### What the task requires
Find the line that contains "The image size is (1163, 406).". Then set down that line and all the lines after it, to the end of the records, exactly and with nothing added.

### Records for the task
+ + + + +

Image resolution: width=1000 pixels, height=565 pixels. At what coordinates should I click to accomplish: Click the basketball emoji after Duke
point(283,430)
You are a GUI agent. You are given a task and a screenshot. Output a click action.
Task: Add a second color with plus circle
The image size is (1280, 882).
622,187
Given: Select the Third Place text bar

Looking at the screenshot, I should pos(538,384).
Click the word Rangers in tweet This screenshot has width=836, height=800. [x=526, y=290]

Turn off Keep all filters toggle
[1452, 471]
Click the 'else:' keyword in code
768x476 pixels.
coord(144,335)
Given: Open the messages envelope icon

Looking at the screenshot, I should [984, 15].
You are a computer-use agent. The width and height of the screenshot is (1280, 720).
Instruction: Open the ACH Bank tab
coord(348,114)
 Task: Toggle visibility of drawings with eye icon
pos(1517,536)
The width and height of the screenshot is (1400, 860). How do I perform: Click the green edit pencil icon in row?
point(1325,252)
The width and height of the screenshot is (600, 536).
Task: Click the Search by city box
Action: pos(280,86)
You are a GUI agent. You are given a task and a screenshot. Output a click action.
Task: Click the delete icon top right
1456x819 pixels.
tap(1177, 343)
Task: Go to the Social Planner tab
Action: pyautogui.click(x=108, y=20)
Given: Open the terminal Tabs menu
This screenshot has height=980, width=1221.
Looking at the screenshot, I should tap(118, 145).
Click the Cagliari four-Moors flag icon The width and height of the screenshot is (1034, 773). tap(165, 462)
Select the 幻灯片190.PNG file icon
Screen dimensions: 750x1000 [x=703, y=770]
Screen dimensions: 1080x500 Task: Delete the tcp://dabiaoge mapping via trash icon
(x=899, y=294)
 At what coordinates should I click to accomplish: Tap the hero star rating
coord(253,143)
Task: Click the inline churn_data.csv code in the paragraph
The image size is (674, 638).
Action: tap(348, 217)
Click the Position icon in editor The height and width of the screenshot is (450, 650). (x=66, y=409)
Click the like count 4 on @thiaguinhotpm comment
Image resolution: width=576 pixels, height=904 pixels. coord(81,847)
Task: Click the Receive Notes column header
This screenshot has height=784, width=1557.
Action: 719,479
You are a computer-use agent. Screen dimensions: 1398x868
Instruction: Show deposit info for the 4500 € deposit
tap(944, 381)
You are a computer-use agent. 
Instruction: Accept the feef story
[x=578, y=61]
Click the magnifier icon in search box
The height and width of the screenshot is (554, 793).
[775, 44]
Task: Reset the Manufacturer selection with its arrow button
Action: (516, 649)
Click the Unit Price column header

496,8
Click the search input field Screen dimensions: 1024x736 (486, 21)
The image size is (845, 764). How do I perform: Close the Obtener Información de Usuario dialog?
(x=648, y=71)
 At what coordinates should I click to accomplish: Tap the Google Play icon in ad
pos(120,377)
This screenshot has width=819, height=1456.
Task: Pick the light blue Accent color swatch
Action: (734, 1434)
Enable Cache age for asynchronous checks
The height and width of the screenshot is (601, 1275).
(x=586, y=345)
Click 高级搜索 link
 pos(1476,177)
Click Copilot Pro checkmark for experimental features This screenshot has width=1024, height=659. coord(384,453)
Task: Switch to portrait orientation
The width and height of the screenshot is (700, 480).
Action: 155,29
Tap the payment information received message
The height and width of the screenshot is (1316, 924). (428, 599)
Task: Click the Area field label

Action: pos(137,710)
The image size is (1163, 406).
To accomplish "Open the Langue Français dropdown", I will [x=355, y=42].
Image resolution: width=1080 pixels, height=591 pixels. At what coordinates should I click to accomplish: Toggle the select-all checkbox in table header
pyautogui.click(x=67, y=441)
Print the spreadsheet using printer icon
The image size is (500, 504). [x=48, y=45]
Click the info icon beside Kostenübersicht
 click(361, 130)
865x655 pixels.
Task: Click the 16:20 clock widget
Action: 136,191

+ + + + +

### Response to this task
The image size is (1163, 406).
To accomplish "Open the Langue Français dropdown", I will [x=355, y=42].
Image resolution: width=1080 pixels, height=591 pixels. At what coordinates should I click to accomplish: Toggle the select-all checkbox in table header
pyautogui.click(x=67, y=441)
Print the spreadsheet using printer icon
The image size is (500, 504). [x=48, y=45]
Click the info icon beside Kostenübersicht
 click(361, 130)
865x655 pixels.
Task: Click the 16:20 clock widget
Action: 136,191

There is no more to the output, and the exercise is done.